(Task to carry out): The listing below holds pictures; exclude them. Return exactly the lines from the one with "The height and width of the screenshot is (901, 720)." through the one with "The width and height of the screenshot is (854, 538).".

(Records to process):
BEGIN

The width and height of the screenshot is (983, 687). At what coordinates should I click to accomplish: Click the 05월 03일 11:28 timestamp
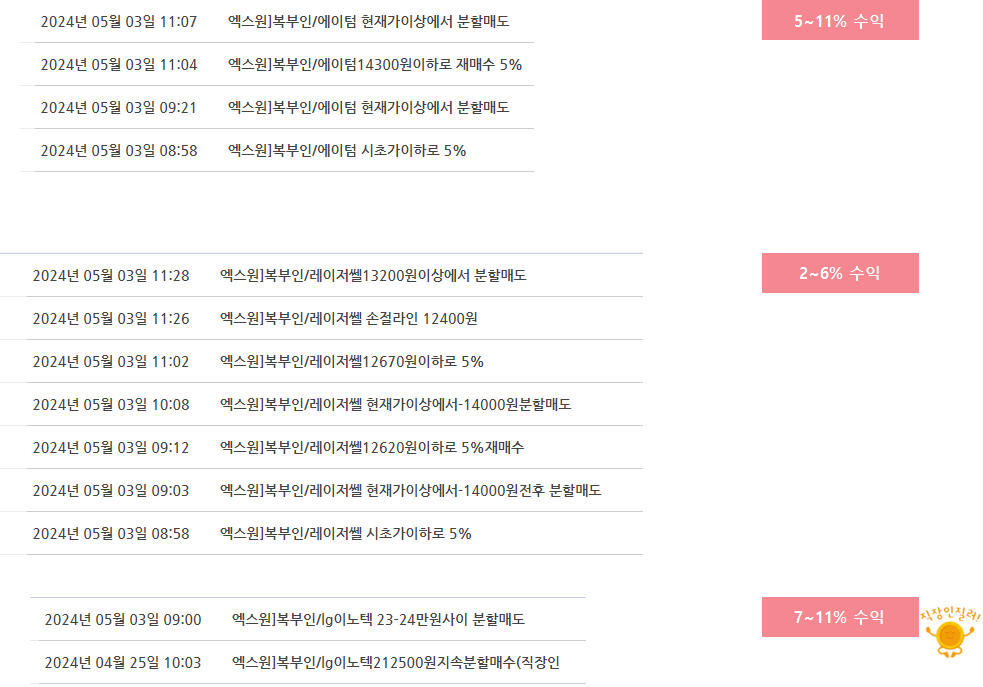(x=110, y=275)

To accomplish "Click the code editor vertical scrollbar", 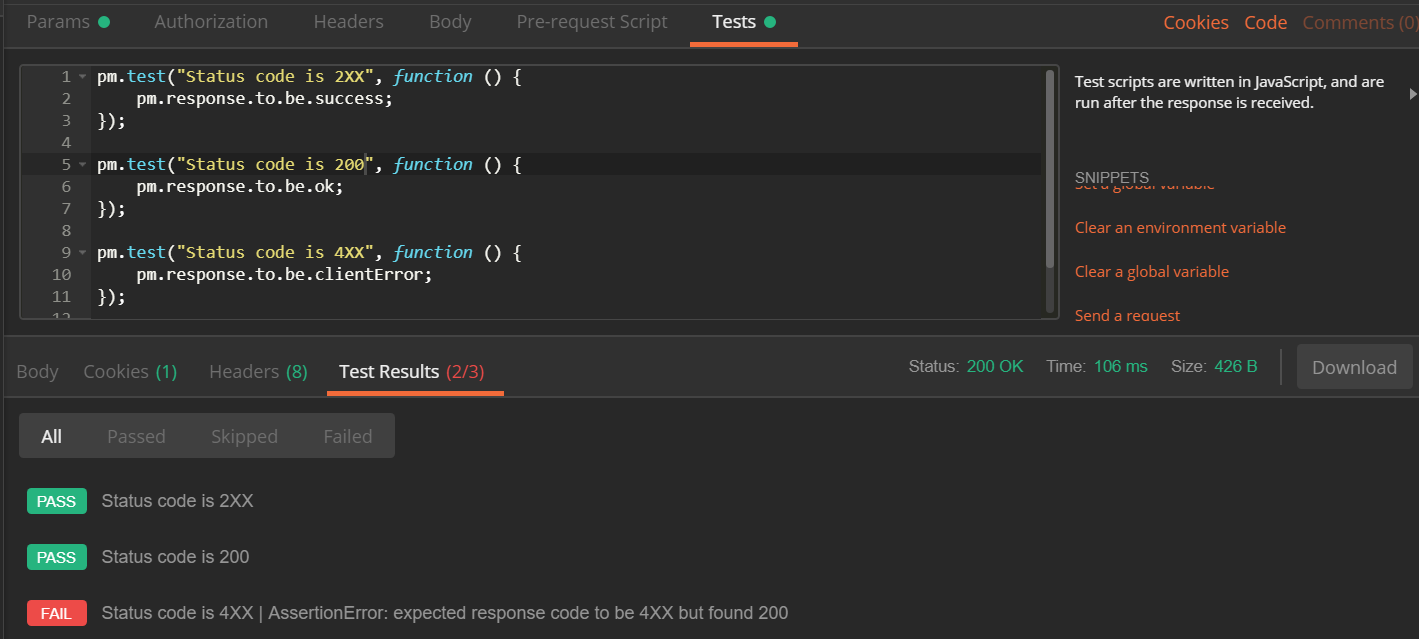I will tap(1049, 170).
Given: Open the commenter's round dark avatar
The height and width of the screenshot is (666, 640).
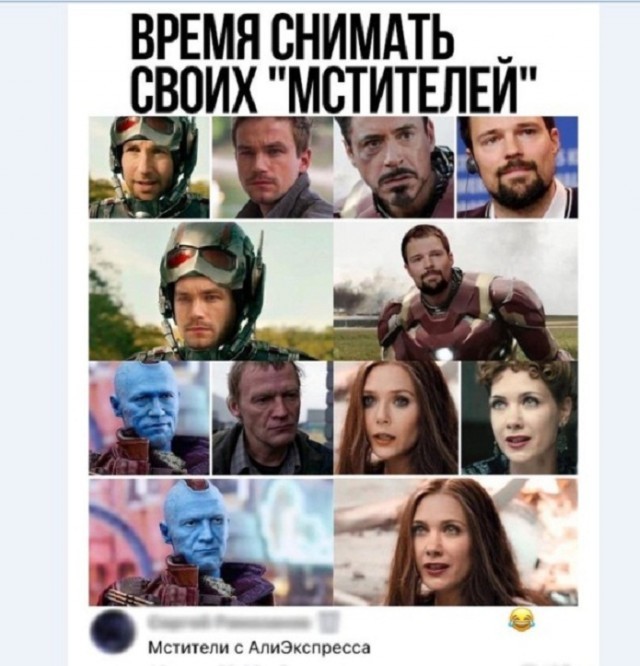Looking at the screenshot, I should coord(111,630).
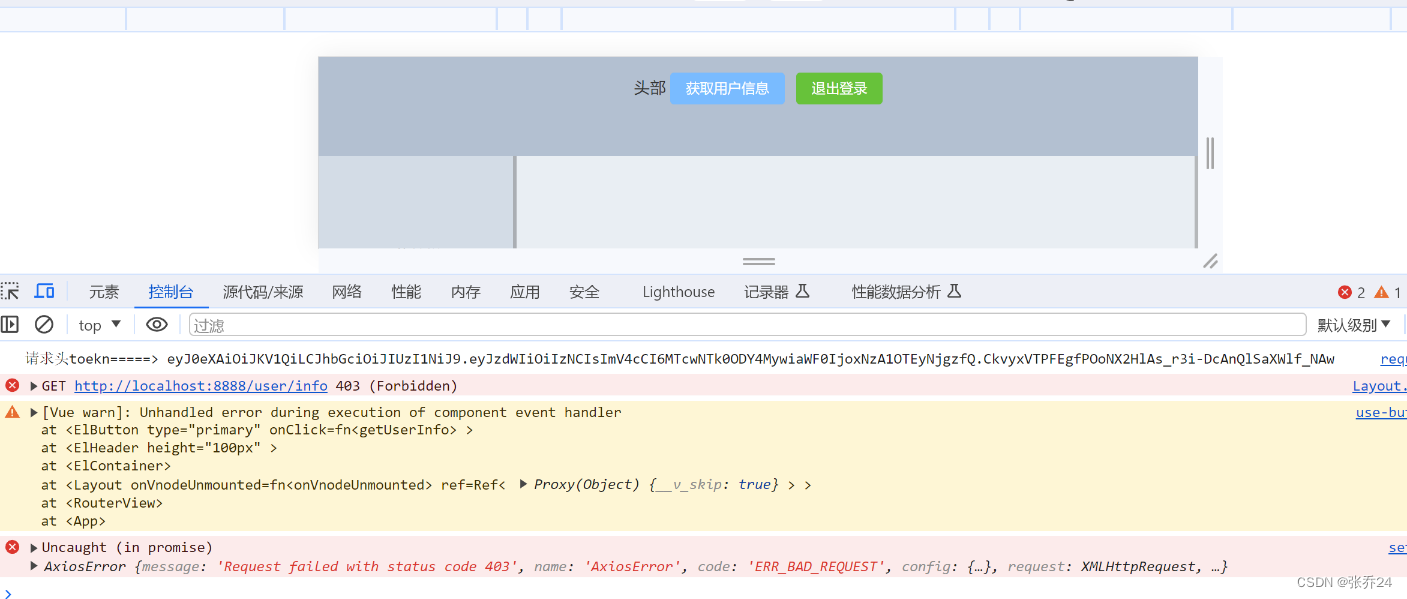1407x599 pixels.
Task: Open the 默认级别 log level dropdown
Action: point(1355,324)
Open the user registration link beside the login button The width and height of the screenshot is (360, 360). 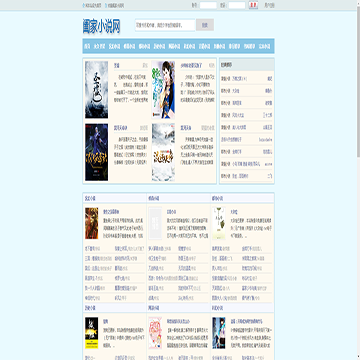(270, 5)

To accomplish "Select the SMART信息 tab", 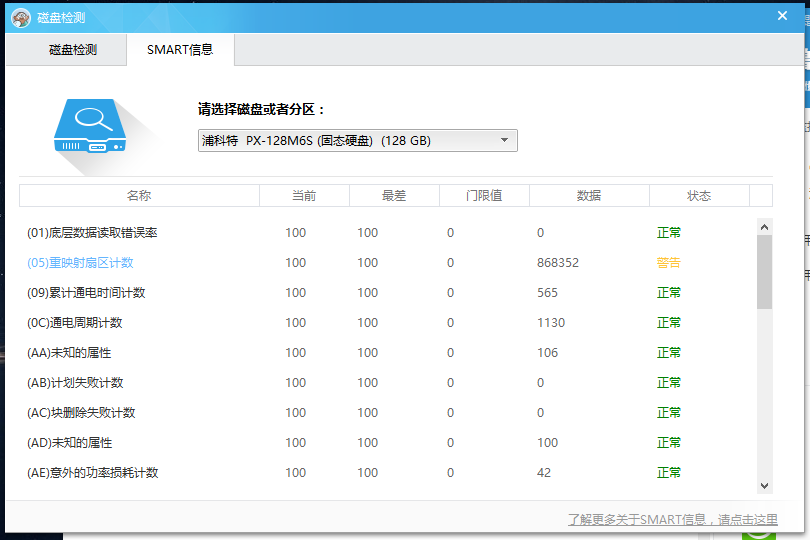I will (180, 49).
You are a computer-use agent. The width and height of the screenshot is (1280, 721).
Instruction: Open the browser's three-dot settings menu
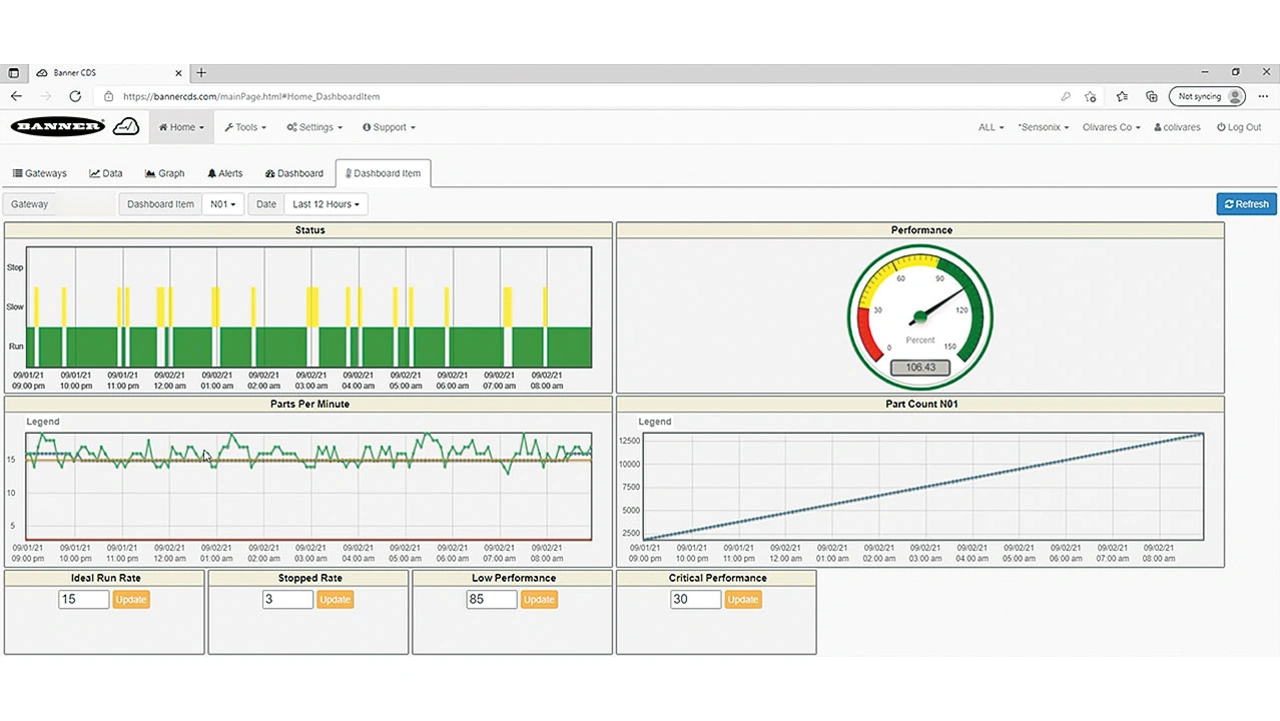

END
BEGIN

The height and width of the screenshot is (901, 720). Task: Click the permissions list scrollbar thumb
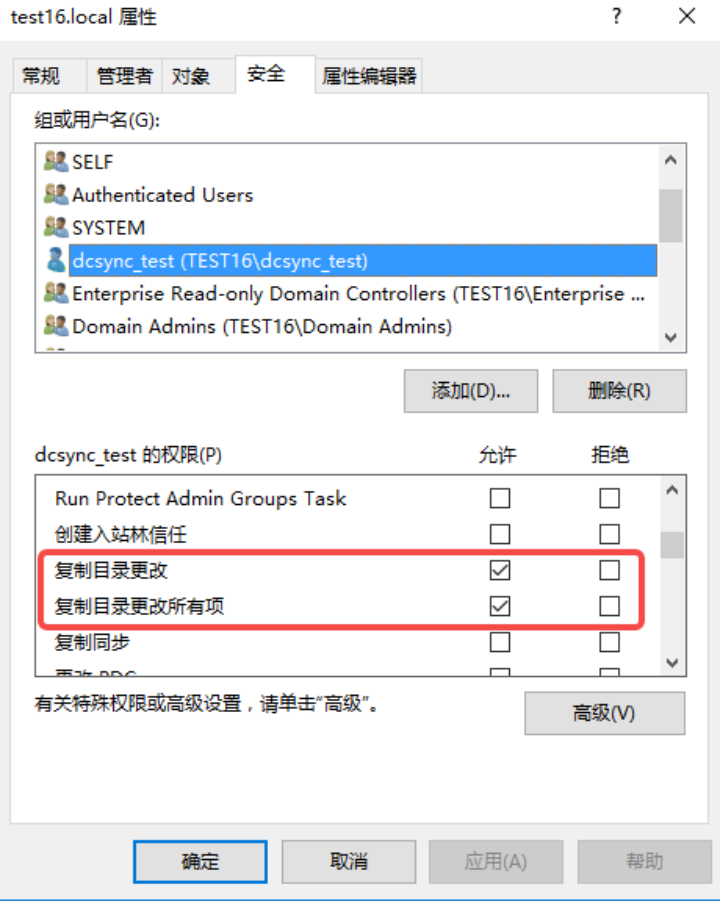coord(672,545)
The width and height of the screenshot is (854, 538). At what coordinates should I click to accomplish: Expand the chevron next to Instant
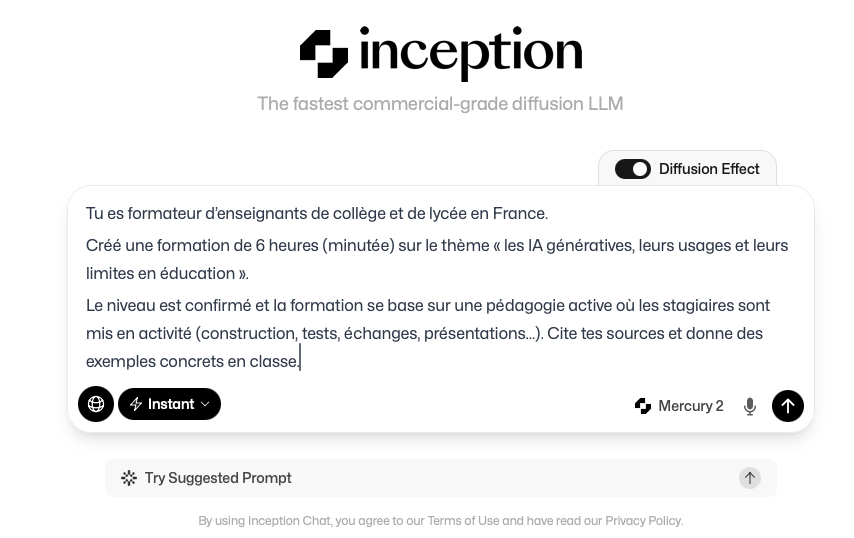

END

(Solution for this task):
The height and width of the screenshot is (901, 720). Task: Click the permissions list scrollbar thumb
coord(672,545)
The width and height of the screenshot is (854, 538). At what coordinates should I click to accomplish: Expand the chevron next to Instant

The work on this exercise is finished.